¿Como se está manifestando el afecto?

La manipulación y el adicto

Adicto no solo es aquella persona que consume alguna clase de droga o fuma cigarrillos, toma tinto, tomar licor, ve pornografía, sino que hay muchas clases de adicciones que consideramos pecados que debemos ocultar, pero que cuando se descubren y son bien manejados pueden acabar con muchas perversiones en las comunidades.

Hay costumbres que son a todo nivel y que se desarrollaron por el entorno y la fuerza bruta que se usaba para el trabajo.

El abuso infantil de varias formas no debe ser pasado por alto u ocultado, mucho menos las personas ajenas a nuestras familias se deben arrogar el derecho a tomar decisiones a favor o en contra de nadie sin el pleno consentimiento de sus padres o madre de vientre, esas personas no pueden tomar en cuenta o valorar cosas que no le conciernen. Si los hijos conviven con la madre quiere decir que está cumpliendo con su deber.

Salmo 51: 11-12 Vuélveme el gozo de tu salvación,
Y espíritu noble me sustente.

Entonces enseñaré a los transgresores tus caminos,
Y los pecadores se convertirán a ti.


Entonces hay cosas y casos que ayudan a que las personas se conviertan en adictas, una persona adictas son aquellas que no pueden controlar los deseos de hacer aquellas cosas a las que son adictas.

Un adicto al dinero no puede dejar de hacer lo que tenga que hacer bueno o malo, para tener dinero. Una persona adicta a la maldad, a manipular, a querer hacer su voluntad, no puede dejar de hacerla porque quiere dominar.

El adicto le gusta dominar, hay adictos que aparentan o simulan ser  buenas personas para lograr sus objetivos. Este es el adicto al poder, la adicción al poder hace que algunas personas que no pueden obtener el poder directamente se complacen en manipular, enredar y hacer su voluntad por medio de otras personas y simulan que es la otra persona, se llenan de mañas para obtener lo que desean.

Muchas veces llegan a intentar el cambio, pero después de haber hecho mucho daño. El adicto oculta su adicción justificándose en otros, no asumiendo de ninguna forma su responsabilidad y saliéndose por la tangente.

Todos en algún momento nos justificamos, evadimos las responsabilidades, pero no debemos ser tan exigentes en algunas ocasiones, pero cuando ya vemos que la necesidad de que esta adicción se encamine porque es una adicción que no solo perjudica al que la padece sino a terceros de una forma irrelevante hay que encontrarle solución y responsabilidades.

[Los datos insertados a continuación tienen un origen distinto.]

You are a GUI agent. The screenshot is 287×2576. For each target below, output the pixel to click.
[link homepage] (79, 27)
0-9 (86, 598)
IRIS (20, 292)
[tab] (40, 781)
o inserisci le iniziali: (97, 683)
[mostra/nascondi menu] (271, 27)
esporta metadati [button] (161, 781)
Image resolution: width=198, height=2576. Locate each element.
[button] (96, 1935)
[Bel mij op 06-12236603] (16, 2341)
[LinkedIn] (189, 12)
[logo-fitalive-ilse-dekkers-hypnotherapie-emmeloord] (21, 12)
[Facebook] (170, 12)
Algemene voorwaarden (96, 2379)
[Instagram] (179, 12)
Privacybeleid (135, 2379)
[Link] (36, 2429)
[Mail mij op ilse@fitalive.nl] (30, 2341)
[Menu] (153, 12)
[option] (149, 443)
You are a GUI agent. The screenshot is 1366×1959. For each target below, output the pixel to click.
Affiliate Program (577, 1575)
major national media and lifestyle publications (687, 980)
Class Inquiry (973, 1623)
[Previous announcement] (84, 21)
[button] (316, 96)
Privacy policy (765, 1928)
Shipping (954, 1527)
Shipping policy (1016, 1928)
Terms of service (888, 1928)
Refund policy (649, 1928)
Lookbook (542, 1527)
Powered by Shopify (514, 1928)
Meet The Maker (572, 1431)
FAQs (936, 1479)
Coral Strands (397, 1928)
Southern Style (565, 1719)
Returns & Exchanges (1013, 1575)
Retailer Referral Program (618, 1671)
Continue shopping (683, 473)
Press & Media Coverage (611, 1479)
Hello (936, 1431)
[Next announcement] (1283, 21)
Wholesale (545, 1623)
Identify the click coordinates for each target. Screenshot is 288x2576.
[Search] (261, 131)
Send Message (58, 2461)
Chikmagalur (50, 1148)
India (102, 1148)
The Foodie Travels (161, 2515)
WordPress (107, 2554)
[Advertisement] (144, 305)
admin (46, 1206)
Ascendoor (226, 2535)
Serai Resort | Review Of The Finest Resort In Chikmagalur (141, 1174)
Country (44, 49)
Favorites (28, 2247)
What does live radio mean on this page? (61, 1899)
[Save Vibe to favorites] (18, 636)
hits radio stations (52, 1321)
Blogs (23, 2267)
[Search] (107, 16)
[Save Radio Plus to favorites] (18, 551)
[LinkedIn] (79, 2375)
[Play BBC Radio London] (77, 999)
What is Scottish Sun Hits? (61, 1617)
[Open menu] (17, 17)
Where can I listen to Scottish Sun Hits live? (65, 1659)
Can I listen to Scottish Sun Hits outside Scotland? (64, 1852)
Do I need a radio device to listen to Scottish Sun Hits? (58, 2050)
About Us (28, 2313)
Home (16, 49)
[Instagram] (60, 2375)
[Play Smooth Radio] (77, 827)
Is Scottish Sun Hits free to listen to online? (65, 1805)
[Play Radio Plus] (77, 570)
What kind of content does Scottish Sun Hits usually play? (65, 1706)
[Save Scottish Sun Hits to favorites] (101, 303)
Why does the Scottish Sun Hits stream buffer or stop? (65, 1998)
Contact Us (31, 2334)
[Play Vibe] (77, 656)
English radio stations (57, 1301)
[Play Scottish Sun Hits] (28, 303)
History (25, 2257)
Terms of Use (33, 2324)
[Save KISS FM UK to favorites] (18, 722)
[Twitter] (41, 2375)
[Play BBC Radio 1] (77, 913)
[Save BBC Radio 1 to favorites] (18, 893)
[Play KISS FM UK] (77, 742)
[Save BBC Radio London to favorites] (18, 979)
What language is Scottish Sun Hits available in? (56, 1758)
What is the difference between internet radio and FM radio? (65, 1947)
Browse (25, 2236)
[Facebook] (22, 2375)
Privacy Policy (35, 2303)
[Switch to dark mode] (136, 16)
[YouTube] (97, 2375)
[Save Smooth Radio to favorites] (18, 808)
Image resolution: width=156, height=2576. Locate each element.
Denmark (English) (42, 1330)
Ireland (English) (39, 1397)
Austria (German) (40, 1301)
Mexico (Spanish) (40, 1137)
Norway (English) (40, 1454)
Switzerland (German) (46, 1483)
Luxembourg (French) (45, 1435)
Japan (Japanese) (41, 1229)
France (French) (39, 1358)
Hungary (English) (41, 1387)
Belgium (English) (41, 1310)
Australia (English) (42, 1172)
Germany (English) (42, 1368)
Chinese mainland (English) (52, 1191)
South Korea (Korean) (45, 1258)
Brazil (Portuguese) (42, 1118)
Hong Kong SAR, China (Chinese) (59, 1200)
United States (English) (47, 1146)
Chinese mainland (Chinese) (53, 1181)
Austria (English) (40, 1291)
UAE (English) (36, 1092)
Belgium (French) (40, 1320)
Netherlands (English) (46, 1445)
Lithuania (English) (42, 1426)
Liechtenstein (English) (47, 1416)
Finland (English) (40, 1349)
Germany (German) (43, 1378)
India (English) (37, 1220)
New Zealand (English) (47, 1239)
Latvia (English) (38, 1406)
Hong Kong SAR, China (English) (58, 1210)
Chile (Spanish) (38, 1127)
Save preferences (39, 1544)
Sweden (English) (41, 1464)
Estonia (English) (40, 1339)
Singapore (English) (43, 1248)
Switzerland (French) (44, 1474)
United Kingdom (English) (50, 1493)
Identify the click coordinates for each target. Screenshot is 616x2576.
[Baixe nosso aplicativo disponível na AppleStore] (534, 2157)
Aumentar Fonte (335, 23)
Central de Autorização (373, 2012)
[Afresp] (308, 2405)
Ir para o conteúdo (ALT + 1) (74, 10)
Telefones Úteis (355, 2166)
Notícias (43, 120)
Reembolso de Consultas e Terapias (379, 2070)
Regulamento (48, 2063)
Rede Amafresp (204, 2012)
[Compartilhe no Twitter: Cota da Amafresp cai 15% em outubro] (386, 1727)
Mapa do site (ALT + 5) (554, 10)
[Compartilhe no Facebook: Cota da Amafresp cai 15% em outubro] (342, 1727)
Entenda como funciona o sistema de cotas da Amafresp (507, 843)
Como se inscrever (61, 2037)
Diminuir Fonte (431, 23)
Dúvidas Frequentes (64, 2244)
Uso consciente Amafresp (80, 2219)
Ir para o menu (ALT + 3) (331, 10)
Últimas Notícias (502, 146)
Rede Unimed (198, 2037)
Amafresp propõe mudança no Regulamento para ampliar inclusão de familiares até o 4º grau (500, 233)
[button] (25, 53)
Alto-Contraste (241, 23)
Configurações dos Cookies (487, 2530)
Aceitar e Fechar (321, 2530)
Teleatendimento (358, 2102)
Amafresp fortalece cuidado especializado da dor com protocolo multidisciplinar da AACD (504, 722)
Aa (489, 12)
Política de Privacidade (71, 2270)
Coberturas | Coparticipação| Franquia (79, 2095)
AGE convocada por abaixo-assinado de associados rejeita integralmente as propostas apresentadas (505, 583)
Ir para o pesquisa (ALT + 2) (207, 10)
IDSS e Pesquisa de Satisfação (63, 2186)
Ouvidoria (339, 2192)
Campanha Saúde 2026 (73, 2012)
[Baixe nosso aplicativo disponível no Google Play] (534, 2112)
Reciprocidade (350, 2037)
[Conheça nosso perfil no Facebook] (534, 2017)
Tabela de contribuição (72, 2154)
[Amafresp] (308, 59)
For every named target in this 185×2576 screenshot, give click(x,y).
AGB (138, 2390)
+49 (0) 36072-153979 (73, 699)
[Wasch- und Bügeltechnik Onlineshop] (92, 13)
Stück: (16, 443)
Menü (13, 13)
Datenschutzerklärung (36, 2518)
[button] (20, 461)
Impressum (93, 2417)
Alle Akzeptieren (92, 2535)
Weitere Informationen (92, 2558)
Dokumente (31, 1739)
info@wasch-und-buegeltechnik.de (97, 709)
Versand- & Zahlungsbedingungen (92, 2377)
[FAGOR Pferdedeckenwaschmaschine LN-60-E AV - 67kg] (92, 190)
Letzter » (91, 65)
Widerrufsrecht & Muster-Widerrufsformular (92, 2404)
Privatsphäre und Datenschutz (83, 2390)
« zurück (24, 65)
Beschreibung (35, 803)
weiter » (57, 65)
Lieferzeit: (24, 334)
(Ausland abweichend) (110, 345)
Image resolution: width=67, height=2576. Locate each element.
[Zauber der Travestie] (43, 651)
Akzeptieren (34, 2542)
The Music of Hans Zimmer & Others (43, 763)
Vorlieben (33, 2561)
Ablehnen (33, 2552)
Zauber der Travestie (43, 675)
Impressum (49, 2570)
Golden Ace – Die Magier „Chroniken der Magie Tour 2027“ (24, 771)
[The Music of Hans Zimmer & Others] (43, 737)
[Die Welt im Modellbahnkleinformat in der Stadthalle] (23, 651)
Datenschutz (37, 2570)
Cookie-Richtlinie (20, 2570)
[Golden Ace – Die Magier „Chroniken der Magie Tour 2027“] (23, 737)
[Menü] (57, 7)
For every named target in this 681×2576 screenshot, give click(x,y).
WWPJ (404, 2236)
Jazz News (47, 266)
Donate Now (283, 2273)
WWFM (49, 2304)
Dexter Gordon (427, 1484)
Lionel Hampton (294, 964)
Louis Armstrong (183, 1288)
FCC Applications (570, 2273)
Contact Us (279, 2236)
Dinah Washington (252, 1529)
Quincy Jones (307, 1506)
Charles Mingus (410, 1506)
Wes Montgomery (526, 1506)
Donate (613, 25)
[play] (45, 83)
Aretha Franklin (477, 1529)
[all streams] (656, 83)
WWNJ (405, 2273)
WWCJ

No se puede permitir en un grupo social personas que constantemente estén abusando de otros de diferentes formas. No solo pervierten el derecho de las personas que son abusadas, sino que crean un clima de inseguridad  e inestabilidad para todos.

Muchas veces estas personas aparentan ser servidores honestos, pero en realidad están haciendo mucho daño a todos.

Amar no es alcahuetear, no es ayudar a propagar el mal.